Einleitend sei gesagt, dass ich ein Problem damit habe, derlei genozidähnliche Vernichtung zu sehen, besonders nicht mit der Begeisterung der Macher für dass, was sie da abbilden, die man sonst nur von Pornografen kennt. Es ist schwer erträglich, das ganze als das zu sehn, was es ist, nämlich ein sehr, sehr großes Kind, das sehr sehr aufwändig zusammengebastelte Lego-Modelle mit ebengleicher kindlicher Freude kapotthaut. Dazu braucht es auch nicht das Referenzmaterial vom elften September ("...hemberhemberhemberhembeeeer!"), allerdings ist durchaus auffällig, in welchem Maße visuell inspirierend die real life physics in sich zusammenstürzender phallischer Hochhäuser auf die Praxis von SFX-Animatoren, Autoren und Produzenten/Regisseuren gewirkt hat.
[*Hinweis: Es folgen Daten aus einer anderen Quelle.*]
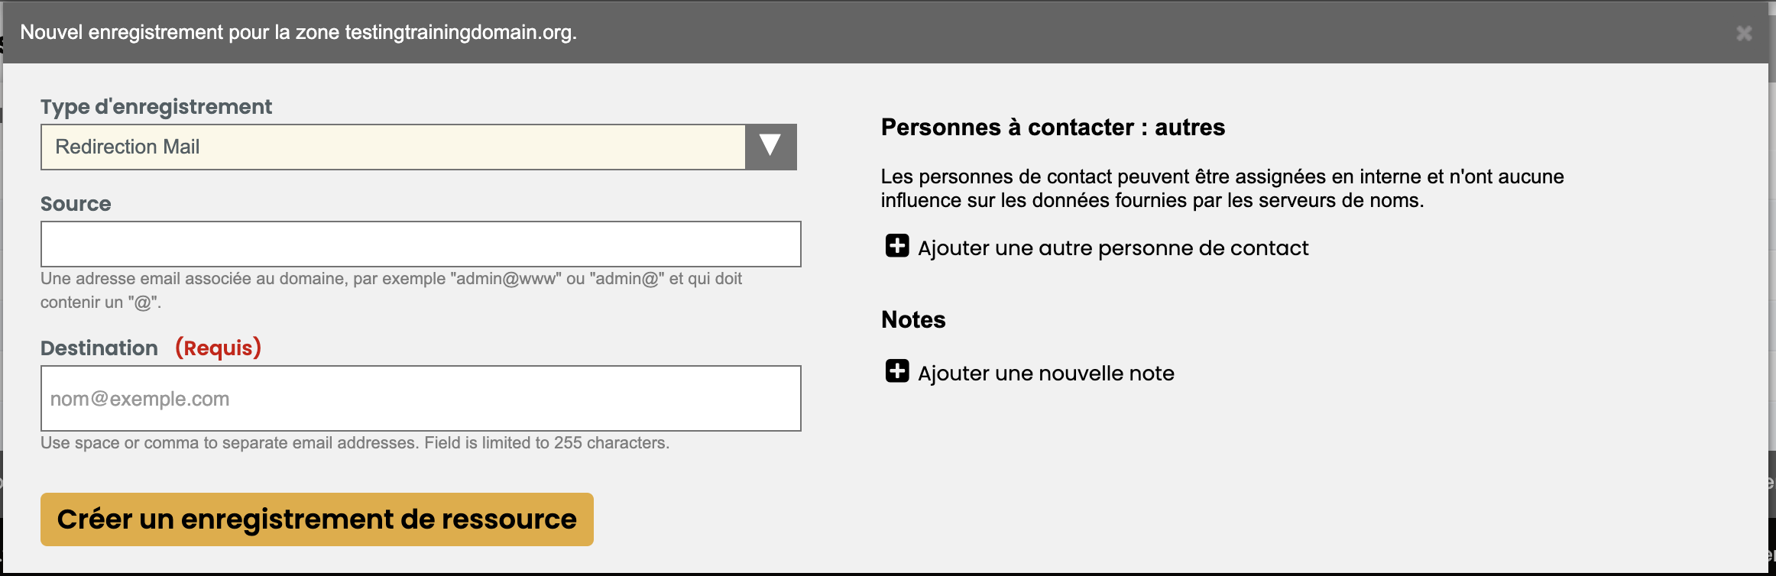Click the Destination field label
Image resolution: width=1776 pixels, height=576 pixels.
pos(99,348)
That being said, ich habe selten eine tollkühnere Sequenz totaler Vernichtung gesehen als die erste große Actionszene in 2012, als John Cusack, ich bin mir sicher AUS GRÜNDEN, seine Familie zu Hause einsammelt und in einer Stretch Limo rettet vor dem besorgniserregenden Phänomen, dass ganz Ostkalifornien währenddessen in die San-Andreas-Spalte plumpst. Ich kann mir nicht vorstellen, dass ein derart fleißiger, hochbezahlter schwäbischer Mann wie Emmerich dem Gebrauch exotischer Halluzinogene oder weniger exotischerer, dafür aber umso stärkeren harten Rauschmitteln zugeneigt ist. Wenn diese Sequenz also nunmehr ausdruck nüchterner, fleißiger Kreativarbeit ist, wofür ausnahmslos alles spricht, dann muss man Emmerich als einen Inszenierer betrachten, dessen visueller Einfallsreichtum in einer Linie mit dem frühen Peter Jackson oder den guten alten brutalen Tom&Jerry-Cartoons zu betrachten ist.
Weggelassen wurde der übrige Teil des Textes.